Distanced from perfect love, women watched Christ die an agonizing death on Friday. His body was then entombed, silenced, and distanced from their touch on Saturday. But Jesus was active in death! Descending to the dead, Christ crushed hell’s gate and rescued its captives. His was a victory over sin that stretched back to Eden, redeeming all that was lost: our harmony with God and one another. The Easter icons and murals, referred to as the Anastasis or the harrowing of hell, memorialize the greatest moment in human history—God’s triumph over sin and its consequences.

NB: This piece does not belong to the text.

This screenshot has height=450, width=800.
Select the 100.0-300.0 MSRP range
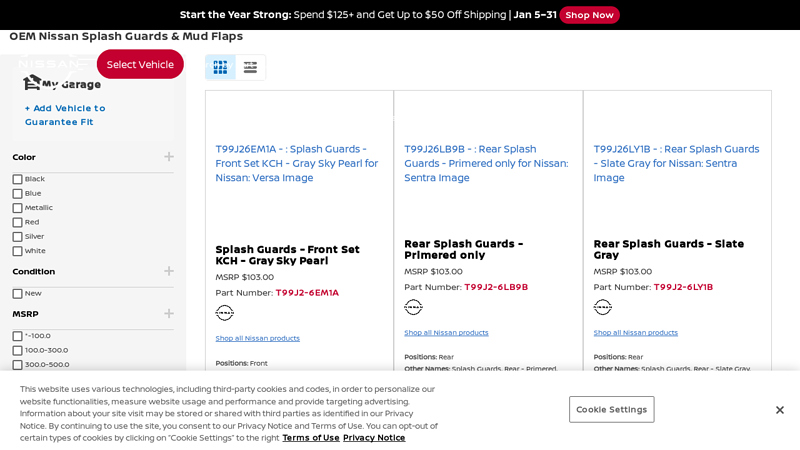click(18, 351)
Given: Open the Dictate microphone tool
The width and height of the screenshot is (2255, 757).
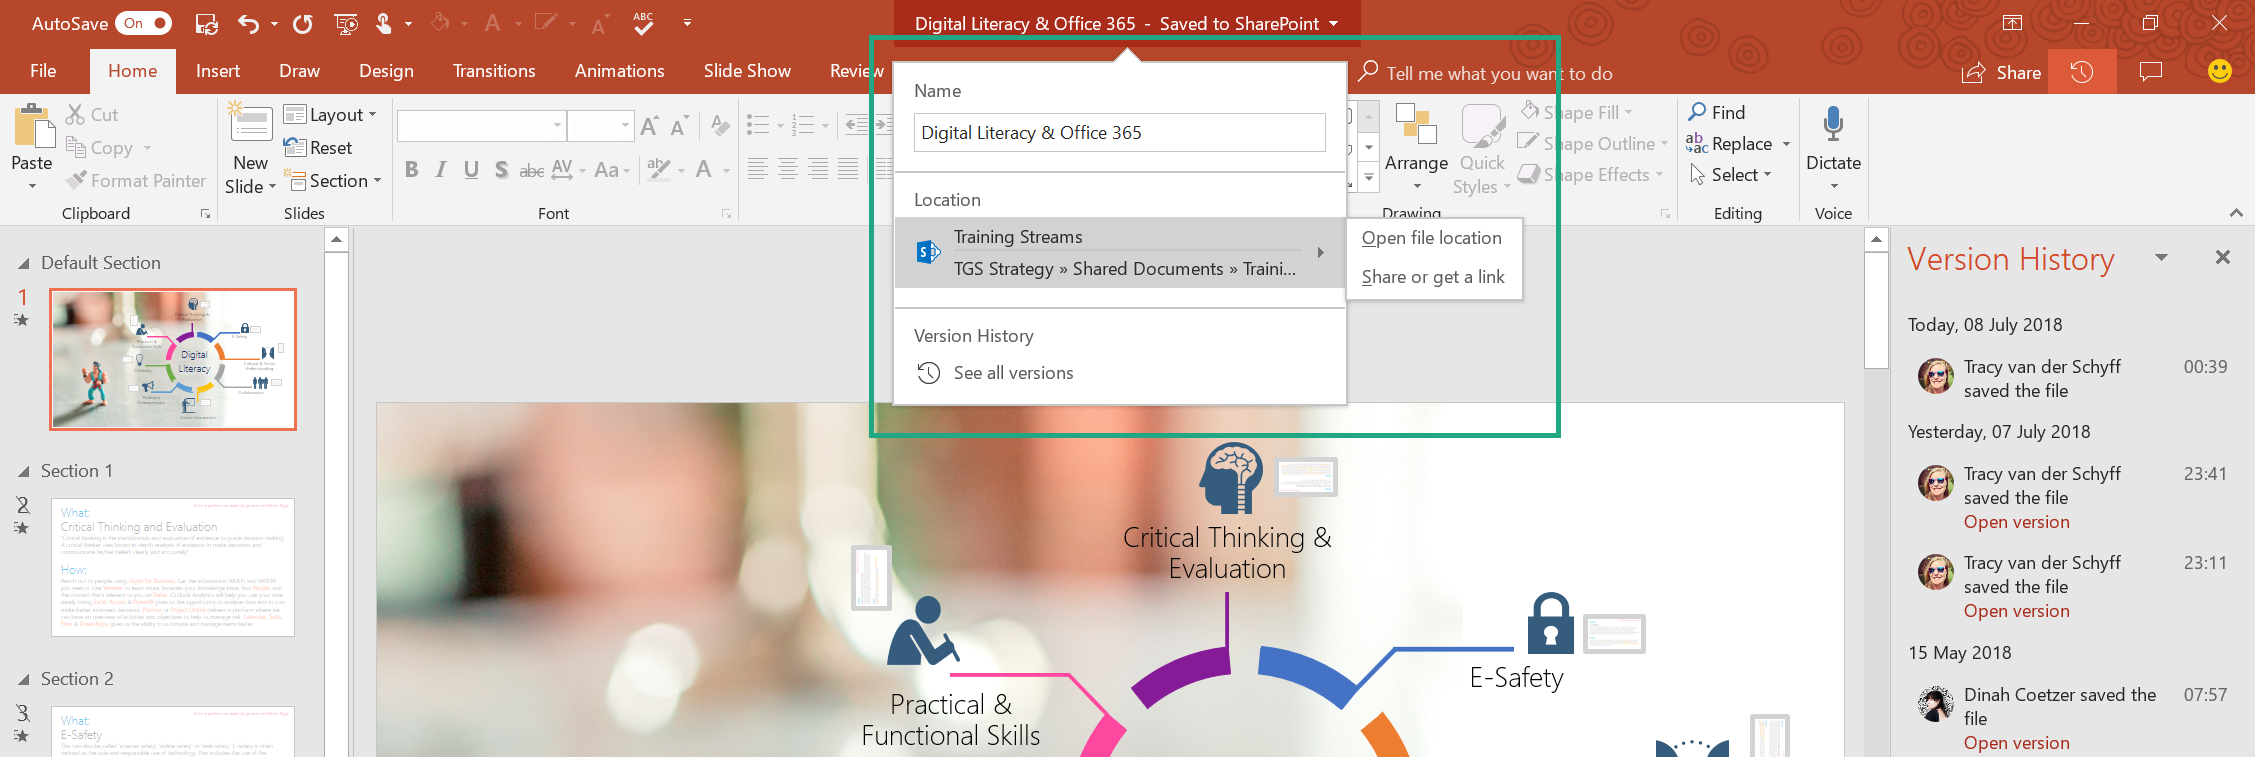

The Anastasis images celebrate Jesus’s trampling of the gates of hell to reach in and rescue Adam and Eve alive. Too weak to save themselves, their strong rescue and liberation could only come through God’s Son. Christ’s victory over our ancient enemy birthed a new creation, which like the first, was God’s work, not ours. A woman, Mary Magdalene, is the first to encounter Christ’s new creation. In fact, she represents the new world Jesus is making.

Deserted by the disciples, fearful of Roman and Jewish leaders alike, and distanced from her perfect Lord, Mary’s desolation drove her to keep vigil at the tomb. Christ rewards her longing for him. His new creation meets and splashes over Mary unexpectedly. It was to Mary, a woman, that Christ first appeared. Though women were not considered reliable witnesses in the ancient world, a new creation was underway restoring what sin had crushed—women’s fullest value, dignity, and agency. Christ tells Mary, “Go to my brothers and sisters and tell them, ‘I’m going up to my Father and your Father, to my God and your God’” (John 20:17, CEB). Mary becomes the first apostle to the apostles—those who declared the risen Christ. Faithfully, Mary goes to the disciples, and her words from Jesus bring hope and comfort as they shelter in place behind closed doors. Sent to declare God’s forgiveness and reconciliation, Mary’s commission represents women’s spiritual dominion in the new creation beside men. It is an echo of Adam and Eve’s shared dominion in Eden before sin entered the world (Gen. 1:26–29).

Christ made a new creation where the old creation had failed because God’s gift in Christ is not like the curse of sin (Rom. 5:15). Male rule (Gen. 3:16), a consequence of sin, has been conquered in Christ. Mary’s Easter desolation was overcome by God’s resurrection power. It prepared her, as it prepares us, for an eternal weight of glory promised by Scripture. Christ’s unimaginable risen life is more real than any desolation we will ever know. Thus, Scripture inspires us to take courage, to be unafraid. Because like Mary, we wait expectantly not for what is temporary or seen but for what is eternal.

May the faith of Mary, the apostle to the apostles, inspire in us a faithful vigilance in our isolation. We will meet and celebrate our risen Lord on Easter beyond the tomb. We will walk in newness of life where death and oppression are overcome. He is risen. Christ has risen. Hallelujah!